The issue is that the list of columns to keep can change, can be of arbitrary length, and can’t be hardcoded into knowing its the 1,2,5 column. This is to be part of a workflow.

I can’t find a tool that does this directly - perhaps I’ve missed it? (please do tell me I’ve missed it :))

My thinking is I could do it something like the following:

  1. Melt into long format with the ‘Table Compute’ (melt) tool
  2. Do a inner join of long format with the desired column list with ‘Join two Datasets side by side on a specified field’
  3. ‘Pivot’ the filtered table wider with ‘Table compute’ (pivot)
  4. But, how do I then put the columns back in a certain order?
    a.

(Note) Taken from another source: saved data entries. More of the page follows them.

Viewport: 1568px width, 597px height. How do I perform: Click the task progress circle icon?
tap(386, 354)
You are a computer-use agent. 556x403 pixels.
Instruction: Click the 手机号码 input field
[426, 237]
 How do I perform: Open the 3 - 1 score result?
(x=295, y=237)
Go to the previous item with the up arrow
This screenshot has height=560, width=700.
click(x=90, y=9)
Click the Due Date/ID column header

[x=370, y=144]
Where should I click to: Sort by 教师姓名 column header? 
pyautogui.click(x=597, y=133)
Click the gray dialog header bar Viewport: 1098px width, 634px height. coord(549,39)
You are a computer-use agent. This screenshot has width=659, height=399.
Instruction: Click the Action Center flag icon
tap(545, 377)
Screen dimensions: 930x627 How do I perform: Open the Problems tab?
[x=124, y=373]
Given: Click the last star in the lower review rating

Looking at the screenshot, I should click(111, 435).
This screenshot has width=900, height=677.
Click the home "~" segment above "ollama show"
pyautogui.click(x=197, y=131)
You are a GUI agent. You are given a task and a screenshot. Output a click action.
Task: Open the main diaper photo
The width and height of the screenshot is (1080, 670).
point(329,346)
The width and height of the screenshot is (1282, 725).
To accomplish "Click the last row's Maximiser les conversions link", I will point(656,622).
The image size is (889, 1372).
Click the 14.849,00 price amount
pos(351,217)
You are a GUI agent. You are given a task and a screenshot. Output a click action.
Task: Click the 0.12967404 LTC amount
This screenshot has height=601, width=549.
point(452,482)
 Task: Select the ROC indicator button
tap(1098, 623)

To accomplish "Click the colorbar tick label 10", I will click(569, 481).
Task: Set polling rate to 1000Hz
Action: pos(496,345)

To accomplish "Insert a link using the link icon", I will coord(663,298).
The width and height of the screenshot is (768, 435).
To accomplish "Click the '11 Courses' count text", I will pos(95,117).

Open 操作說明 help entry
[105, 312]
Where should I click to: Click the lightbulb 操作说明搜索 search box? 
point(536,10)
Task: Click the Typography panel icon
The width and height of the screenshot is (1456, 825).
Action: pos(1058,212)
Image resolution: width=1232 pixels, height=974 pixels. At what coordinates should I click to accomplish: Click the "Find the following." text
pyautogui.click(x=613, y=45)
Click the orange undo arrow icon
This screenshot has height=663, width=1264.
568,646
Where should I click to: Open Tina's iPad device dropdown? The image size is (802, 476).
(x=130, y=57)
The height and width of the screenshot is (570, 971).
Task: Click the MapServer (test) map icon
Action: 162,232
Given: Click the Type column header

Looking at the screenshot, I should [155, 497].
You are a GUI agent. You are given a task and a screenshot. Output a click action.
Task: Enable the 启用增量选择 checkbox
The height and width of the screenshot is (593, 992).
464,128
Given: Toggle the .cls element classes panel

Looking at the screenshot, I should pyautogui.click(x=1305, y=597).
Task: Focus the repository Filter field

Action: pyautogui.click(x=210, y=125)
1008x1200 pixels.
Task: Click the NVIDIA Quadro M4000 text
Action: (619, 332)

Maybe in this case I could use ‘column arrange’ to get ‘gene’ up front if I don’t particularly care about the rest.
    b. Is there a general solution, like if I just wanted to match the order of my columns-to-keep?

But that seems somehwat convoluted, so I think I’m missing something obvious? Can anyone point me in the right direction please?

Thanks,
Sarah.

Hi Sarah,
what about transpose > join > transpose
Kind regards,
Igor

2 Likes

Thanks Igor - Yes - transpose should do the trick!

And I’ll use column arrange to get ‘gene’ back up front.

(side thought - wouldn’t a galaxy table manipulation cheat sheet be nice: a la https://pandas.pydata.org/Pandas_Cheat_Sheet.pdf or https://www.rstudio.com/wp-content/uploads/2015/02/data-wrangling-cheatsheet.pdf )

1 Like

Hi @swbioinf – jumping in – but that would be a fantastic addition to the “Data Olympics” series we have already going at the GTN :cowboy_hat_face:

See here for what we have so far. You could template off any. → GTN Materials Search

And here for how to contribute → Contributing to the Galaxy Training Material / Tutorial List. The GTN people would help (most are also community volunteers), and you’d get full attribution with stable public resource links!

1 Like

Thanks jennaj - That cheatsheet part of that tutorial was exactly the sort of thing I’m looking for.

I’ll probably do a few things along this line (trying to automate some manual manipulation rubbish), so will keep notes.

2 Likes